Print version ISSN 0120-9957

Rev Col Gastroenterol vol.29 no.2 Bogotá Apr./June 2014


Clinical Aspects of Fatty Liver Disease at a Tertiary Medical Center in Bogotá from 2009 to 2013

Jhon E. Prieto Ortiz, MD. (1), Santiago Sánchez Pardo, MD. (2), Leonardo Rojas Díaz, MD. (2), Sandra Huertas Pacheco, MD. (3)

(1) Gastroenterologist and Hepatologist at the Clínica Universitaria Colombia in Bogotá, Colombia.

(2) Physician at the Fundación Universitaria Sanitas in Bogotá, Colombia.

(3) Pathologist and Epidemiologist at the Clínica Universitaria Colombia in Bogota, Colombia.

Received:    11-12-13    Accepted:  08-05-14


Introduction: Nonalcoholic fatty liver disease (NAFLD), or simply fatty liver, is a major cause of hepatic disease worldwide: its prevalence is approximately 30% in adults. In our environment the clinical characteristics of these patients are not known.

Methodology: This was a descriptive and retrospective review of medical records from January 1, 2009 to May 31, 2013 of 266 patients diagnosed with fatty liver disease in the hepatology outpatient service at the Clínica Universitaria Colombia.

Results: Of the 266 patients included in this study, 52.3 % were men and 47.7 % were women. The mean age at diagnosis was 51.6 years. The most frequently found antecedent of importance to the development of NAFLD was dyslipidemia which was found in 113 patients (42.5 %). 127 (47.8%) patients had nonalcoholic steatohepatitis (NASH), and 108 (40.6%) had simple steatosis. Thirty-one patients (11.6%) had cirrhosis which was classified according to CHILD scale: 22 (70.9%) were classified as A, 8 (25.8%) were classified as B, and one (3.2 %) was classified as C. Liver biopsies were taken from 31 patients (11.6%).

Conclusions: Elements of metabolic syndrome, especially dyslipidemia, are often identified in our patients with FLD. Since most of these patients are in early stages of the disease with a low percentage of cirrhotic patients, it may be that the disease progresses more slowly in our environment than elsewhere. This is a hypothesis that should be validated in other studies.


Fatty liver, risk factors, NASH, NAFLD, hepatic steatosis, liver cirrhosis, fibrosis.


Fatty liver or non-alcoholic fatty liver disease (NAFLD) was originally described in the eighties by Ludwig (1).

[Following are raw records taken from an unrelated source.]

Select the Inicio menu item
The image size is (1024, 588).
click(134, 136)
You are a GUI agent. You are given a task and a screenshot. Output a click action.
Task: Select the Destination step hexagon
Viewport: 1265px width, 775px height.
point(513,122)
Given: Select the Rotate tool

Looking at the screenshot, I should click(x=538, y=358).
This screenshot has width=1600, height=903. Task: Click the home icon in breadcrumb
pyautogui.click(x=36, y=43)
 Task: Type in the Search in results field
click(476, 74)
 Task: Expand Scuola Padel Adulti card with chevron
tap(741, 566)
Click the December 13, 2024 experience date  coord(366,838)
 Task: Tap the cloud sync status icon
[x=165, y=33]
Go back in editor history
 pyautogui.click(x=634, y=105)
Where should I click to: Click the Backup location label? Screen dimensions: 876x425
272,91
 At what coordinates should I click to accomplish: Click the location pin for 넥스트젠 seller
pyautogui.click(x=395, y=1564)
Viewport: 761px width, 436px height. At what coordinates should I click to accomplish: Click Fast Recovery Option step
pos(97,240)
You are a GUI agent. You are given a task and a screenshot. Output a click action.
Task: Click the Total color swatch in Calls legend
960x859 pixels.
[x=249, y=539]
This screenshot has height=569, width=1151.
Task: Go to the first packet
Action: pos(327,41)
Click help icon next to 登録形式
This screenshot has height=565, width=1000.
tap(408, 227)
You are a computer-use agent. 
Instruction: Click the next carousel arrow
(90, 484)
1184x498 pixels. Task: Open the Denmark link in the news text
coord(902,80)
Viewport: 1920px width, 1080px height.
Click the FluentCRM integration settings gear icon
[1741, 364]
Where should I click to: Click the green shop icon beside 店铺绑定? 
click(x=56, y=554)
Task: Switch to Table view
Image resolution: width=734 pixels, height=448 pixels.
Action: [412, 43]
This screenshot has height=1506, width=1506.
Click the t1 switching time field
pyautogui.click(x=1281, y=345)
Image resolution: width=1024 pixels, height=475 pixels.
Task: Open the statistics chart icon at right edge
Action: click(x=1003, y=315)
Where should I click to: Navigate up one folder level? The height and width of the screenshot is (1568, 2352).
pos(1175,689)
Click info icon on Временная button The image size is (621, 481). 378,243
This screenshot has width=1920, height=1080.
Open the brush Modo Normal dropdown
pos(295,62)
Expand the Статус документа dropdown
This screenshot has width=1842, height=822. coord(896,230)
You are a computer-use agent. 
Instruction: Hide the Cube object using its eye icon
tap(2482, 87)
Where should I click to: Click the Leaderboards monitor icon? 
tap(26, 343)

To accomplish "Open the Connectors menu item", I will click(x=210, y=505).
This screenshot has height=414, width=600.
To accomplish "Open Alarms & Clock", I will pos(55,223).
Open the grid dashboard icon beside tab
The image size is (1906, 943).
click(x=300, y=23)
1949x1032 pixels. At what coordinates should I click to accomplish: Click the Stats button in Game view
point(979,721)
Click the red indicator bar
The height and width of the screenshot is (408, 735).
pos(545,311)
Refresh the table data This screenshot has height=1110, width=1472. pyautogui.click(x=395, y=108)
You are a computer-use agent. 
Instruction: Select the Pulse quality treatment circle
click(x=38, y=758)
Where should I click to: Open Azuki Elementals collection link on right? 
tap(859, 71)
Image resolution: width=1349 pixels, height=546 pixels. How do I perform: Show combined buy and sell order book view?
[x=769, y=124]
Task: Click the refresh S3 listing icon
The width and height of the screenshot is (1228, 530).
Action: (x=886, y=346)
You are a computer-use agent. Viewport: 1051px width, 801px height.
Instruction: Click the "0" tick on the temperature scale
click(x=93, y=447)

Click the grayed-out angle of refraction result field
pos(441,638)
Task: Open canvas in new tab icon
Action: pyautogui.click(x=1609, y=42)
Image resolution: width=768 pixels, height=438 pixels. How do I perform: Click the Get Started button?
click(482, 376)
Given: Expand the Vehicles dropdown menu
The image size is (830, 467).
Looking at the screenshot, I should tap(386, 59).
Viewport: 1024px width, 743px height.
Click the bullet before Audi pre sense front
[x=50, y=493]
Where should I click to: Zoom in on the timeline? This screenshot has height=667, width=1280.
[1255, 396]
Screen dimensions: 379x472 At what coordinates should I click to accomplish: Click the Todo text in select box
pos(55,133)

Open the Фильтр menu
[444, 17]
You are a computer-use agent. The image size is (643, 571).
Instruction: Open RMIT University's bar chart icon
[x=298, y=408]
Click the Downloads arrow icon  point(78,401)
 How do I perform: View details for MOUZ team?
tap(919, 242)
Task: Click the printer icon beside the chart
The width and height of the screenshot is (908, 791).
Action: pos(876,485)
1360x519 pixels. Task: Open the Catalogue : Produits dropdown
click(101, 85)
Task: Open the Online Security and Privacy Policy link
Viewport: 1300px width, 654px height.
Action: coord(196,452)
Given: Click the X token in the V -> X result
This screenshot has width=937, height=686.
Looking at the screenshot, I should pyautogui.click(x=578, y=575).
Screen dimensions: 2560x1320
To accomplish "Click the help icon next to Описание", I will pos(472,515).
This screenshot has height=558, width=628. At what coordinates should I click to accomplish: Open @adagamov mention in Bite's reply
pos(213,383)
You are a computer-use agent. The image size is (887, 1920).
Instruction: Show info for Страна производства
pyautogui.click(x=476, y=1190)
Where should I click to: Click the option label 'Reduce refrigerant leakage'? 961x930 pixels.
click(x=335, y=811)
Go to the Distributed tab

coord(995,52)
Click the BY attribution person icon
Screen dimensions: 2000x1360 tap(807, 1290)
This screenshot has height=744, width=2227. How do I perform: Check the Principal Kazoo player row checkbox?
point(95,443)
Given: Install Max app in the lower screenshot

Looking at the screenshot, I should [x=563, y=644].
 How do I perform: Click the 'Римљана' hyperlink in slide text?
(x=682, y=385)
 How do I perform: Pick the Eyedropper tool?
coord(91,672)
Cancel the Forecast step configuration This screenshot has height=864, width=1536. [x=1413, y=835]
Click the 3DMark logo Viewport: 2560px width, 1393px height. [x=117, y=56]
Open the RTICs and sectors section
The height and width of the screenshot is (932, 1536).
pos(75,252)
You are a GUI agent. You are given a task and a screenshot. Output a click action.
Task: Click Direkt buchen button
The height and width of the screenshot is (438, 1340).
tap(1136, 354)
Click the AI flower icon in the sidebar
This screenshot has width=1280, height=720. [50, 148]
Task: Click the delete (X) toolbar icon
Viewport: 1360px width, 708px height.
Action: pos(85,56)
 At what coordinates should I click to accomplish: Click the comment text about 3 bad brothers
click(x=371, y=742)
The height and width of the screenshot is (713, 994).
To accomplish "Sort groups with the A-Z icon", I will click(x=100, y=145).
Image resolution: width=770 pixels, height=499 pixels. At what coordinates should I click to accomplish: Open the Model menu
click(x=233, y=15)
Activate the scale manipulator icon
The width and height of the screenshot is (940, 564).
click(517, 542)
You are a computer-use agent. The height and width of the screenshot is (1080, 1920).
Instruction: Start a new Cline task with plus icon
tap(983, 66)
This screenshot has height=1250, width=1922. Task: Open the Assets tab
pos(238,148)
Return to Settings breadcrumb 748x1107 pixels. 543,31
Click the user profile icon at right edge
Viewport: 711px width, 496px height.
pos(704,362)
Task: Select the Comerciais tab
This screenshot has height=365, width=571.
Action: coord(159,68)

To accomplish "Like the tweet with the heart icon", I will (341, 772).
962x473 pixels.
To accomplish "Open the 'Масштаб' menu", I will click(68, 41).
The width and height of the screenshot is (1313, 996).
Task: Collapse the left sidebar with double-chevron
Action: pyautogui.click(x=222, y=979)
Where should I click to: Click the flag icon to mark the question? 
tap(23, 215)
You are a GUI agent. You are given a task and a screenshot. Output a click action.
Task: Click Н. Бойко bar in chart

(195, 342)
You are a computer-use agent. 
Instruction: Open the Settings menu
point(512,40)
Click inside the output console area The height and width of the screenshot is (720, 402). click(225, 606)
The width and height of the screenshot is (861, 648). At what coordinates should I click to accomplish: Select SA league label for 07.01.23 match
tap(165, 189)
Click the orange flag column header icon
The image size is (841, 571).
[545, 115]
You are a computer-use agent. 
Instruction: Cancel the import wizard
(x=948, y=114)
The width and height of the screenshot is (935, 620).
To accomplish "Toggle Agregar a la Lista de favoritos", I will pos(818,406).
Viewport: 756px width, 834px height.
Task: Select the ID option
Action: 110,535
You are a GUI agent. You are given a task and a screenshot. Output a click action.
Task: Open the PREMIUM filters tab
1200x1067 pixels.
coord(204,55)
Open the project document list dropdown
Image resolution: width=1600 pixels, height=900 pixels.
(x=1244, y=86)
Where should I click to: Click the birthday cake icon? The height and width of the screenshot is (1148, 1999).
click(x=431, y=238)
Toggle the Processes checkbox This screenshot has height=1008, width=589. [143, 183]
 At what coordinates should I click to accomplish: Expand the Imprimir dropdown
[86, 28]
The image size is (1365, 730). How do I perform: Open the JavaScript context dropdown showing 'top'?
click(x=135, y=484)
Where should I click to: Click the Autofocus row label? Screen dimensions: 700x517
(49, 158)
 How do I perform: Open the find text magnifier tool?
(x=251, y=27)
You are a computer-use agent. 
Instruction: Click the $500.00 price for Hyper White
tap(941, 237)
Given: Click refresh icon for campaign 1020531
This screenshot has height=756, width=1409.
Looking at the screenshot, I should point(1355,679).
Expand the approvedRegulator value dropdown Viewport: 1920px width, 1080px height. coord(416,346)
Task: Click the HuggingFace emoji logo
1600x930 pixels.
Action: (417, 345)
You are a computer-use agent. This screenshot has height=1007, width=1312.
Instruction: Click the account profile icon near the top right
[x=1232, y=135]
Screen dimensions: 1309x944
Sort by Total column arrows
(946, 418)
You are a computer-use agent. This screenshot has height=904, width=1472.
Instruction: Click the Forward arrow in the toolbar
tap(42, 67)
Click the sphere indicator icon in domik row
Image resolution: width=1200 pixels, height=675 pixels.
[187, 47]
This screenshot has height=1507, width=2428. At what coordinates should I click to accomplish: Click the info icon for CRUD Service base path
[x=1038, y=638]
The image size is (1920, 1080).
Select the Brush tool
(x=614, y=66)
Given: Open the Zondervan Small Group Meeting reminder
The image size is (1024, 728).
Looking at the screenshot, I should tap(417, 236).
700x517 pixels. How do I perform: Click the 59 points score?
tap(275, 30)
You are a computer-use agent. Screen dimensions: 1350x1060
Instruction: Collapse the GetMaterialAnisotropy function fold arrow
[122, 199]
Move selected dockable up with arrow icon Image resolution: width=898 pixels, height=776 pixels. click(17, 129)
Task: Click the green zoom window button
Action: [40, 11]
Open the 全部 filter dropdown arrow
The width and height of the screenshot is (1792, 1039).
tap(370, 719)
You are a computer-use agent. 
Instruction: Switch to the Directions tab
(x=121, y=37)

Its asymptomatic form is frequently found when a blood test reports elevated transaminases, but it is also one of the main causes of liver disease worldwide (2, 4).


From a histological point of view the term fatty liver or NAFLD encompasses a spectrum ranging from simple fatty steatosis (benign condition) to fatty liver with transaminase elevation or NASH (nonalcoholic steatohepatitis) in which steatosis is accompanied by the phenomenon of ballooning and inflammation. It also includes progressive fibrosis which can lead to cirrhosis with its inherent complications (2-6).

Fatty liver is defined as an ultrasound finding of hepatic steatosis with or without inflammation and/or a finding of fibrosis in the absence of the secondary causes listed below (5-6):

- Alcohol consumption greater than 20 g/day for men and 10g/day for women

- Use of hepatotoxic drugs such as glucocorticosteroids, isoniazid, methotrexate, amiodarone, and tamoxifen within the 6 months prior to the study

- Positive serology for hepatitis B or C

- Ferritin concentration > 1000 mg/L.

- Anti smooth muscle antibodies serum titers > 1:160 or anti mitochondrial antibodies > 1:140


Worldwide the prevalence of NAFLD in adults has been estimated to be between 20% and 30%. Prevalence varies according to the population studied and the method used for diagnosis (ultrasonography, liver biopsy or elevated liver enzymes) (7-10). It is much more common in industrialized countries where most patients are diagnosed between the ages of 40 and 50 years, although it is being diagnosed more and more frequently in children (11).

NAFLD is associated with risk factors such as obesity and alcoholism in 30% to 100 % of cases, type 2 diabetes mellitus in 10% to 75 % of cases, dyslipidemia in 90% of cases, and metabolic syndrome (MS) in 25 % of cases. Fatty liver is the hepatic manifestation of this syndrome: 90% of patients with NAFLD have at least one characteristic of metabolic syndrome, and a third have all of the criteria (3, 4-6). It is important to note that NAFLD can occur in patients who are not overweight (12). and that fatty liver is associated with an increased risk of death from any cause. It is a predictor of future cardiovascular events regardless of the person's age, gender, LDL levels, smoking and metabolic syndrome (13-16). Several studies have demonstrated a link between fatty liver and the onset of diabetes regardless of the presence of conventional risk factors such as obesity, insulin resistance and metabolic syndrome. This suggests that fatty liver may have a causal relationship with the genesis of diabetes which is probably associated with insulin resistance in the liver (17-20). This entity's ethnic distribution shows that Hispanics are most affected (58 %) followed by Caucasians (44 %) and finally African Americans (35 %) (9, 13, 14). Recent data shows increasing incidence parallel to the worldwide increase in obesity and diabetes which are both elements of metabolic syndrome (9, 13, 17).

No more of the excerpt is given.